Esther made a small dismissing gesture. She studied Moses’ face and said, in a low voice, “Moise?”
“I’m still here,” Moses said.” Where else would I be?”
“This fellow who lives inside you—is he a landsman?”
“Atheist!” Ritchie said. “Purebred atheist.”
“You see?” Moses said. “Atheism is the first step toward Judaism.”
“Not bloody likely,” Ritchie said.
“What type of atheist are you, anyhow?” Grelitch asked.
“How many types are there?”
“At least two. Intellectual and instinctive.”

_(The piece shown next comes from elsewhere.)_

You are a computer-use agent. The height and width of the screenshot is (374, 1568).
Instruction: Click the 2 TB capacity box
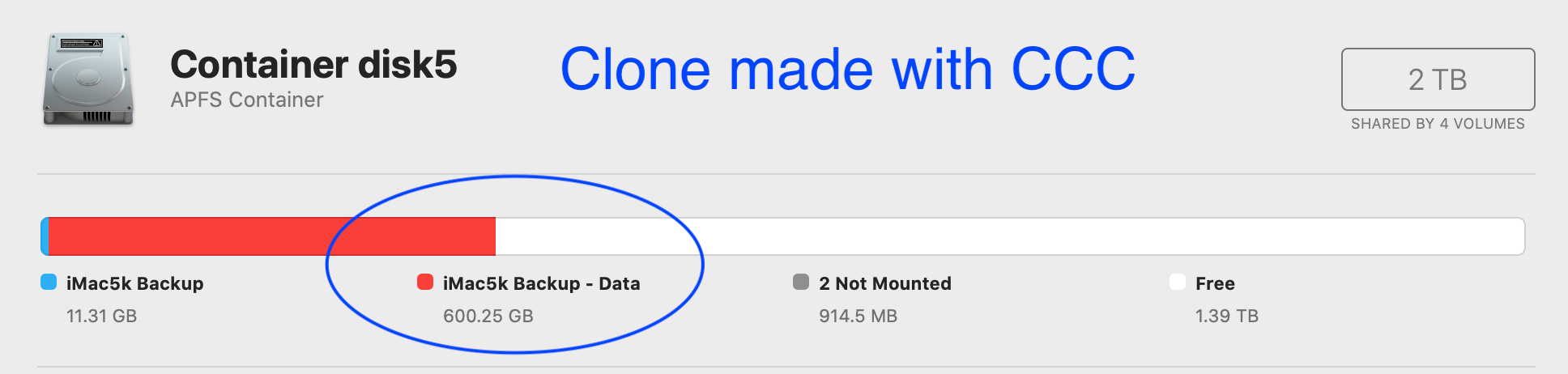1438,79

“I guess I’m the intellectual type.”
“Aha!” Grelitch said.
“Out of your own mouth you have proven a thesis which I have long held. Jews are not instinctive atheists. Jews, even the dumbest among us, are born arguers, which is to say, intellectuals. No Jew comes to suicide without a long, reasoned argument in his mind, an argument that takes into account the question of God’s view on suicide.”
The doorbell rang again. Grelich opened the door. “Solomon!” he cried, seeing the tall black man on the other side. “Solomon Grundy, the Ethiopian Jew,” he explained to Ritchie.
“Can you hear me, Moise?” Solomon said. “Esther gave me this address.”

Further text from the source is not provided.